The Old Rule – Physical Nexus Sales Tax
In the past, before the e-commerce giants like Amazon, eBay, Wal-Mart, and others dominated the business landscape, businesses in the United States were eligible to collect sales tax only if they have a business presence in other states. With no business presence in other states, the state cannot enforce the sales tax nexus rules for the business. They cannot require the business to collect sales tax from their products since there is no official presence of their business in the state.
This physical nexus sales tax rule was fine before e-commerce and the popularization of online business. With the change of the technological landscape involving buying and selling, a newer nexus sales tax rule needs to be established.
The New Rule – Economic Nexus Sales Tax
In 2018, the United States government released a new sales tax rule for businesses operating in other states. It doesn’t matter if they have any business presence in other states or not. Any business that sells products and services interstate needs to register for the eligibility to collect sales tax for their products, and they need to pay for the sales tax to the local state authorities once they’ve reached a certain sales threshold.
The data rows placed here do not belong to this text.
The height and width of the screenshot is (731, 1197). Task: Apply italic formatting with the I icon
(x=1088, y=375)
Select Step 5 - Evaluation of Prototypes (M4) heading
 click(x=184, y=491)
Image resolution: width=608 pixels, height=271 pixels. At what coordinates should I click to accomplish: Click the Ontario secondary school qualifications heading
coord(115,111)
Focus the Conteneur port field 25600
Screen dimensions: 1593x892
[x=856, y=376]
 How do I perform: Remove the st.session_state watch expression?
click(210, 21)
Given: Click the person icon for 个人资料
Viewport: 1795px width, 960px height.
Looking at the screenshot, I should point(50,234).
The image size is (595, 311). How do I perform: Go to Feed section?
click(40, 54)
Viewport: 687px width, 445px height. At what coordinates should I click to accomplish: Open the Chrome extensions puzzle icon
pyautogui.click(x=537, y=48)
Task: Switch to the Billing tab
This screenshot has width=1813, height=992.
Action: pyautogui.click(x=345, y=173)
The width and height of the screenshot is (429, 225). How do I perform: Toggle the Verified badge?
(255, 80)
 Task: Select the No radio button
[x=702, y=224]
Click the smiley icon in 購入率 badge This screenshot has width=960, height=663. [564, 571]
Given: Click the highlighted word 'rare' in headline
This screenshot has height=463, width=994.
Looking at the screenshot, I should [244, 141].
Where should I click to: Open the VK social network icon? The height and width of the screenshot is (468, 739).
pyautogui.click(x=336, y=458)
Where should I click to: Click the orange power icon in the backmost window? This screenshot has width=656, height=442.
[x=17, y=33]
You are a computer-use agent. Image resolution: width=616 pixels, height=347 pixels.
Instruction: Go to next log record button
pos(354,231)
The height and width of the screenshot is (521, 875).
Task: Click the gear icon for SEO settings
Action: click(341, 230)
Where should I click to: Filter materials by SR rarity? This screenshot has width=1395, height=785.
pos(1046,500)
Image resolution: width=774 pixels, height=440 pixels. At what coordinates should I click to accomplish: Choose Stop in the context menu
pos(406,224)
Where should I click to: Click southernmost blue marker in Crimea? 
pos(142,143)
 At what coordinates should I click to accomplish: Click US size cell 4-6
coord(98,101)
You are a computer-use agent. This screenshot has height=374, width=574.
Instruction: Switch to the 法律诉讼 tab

This is the new rule for the interstate buying and selling activities in the United States, and each state has their own threshold that businesses need to reach per year. Each business needs to pay the sales tax for their products and services sold in the state when they reach the sales threshold during the year. If they don’t reach any sales threshold, then they don’t need to pay any taxes to the respective state.
Economic nexus makes it possible for states to have more revenue streams from businesses operating in their state from other states, and they can also help local businesses get an advantage when competing with the out-of-state sellers. Local businesses can offer more competitive pricing, and they no longer need to worry that interstate sellers might dominate the market with their low pricing models.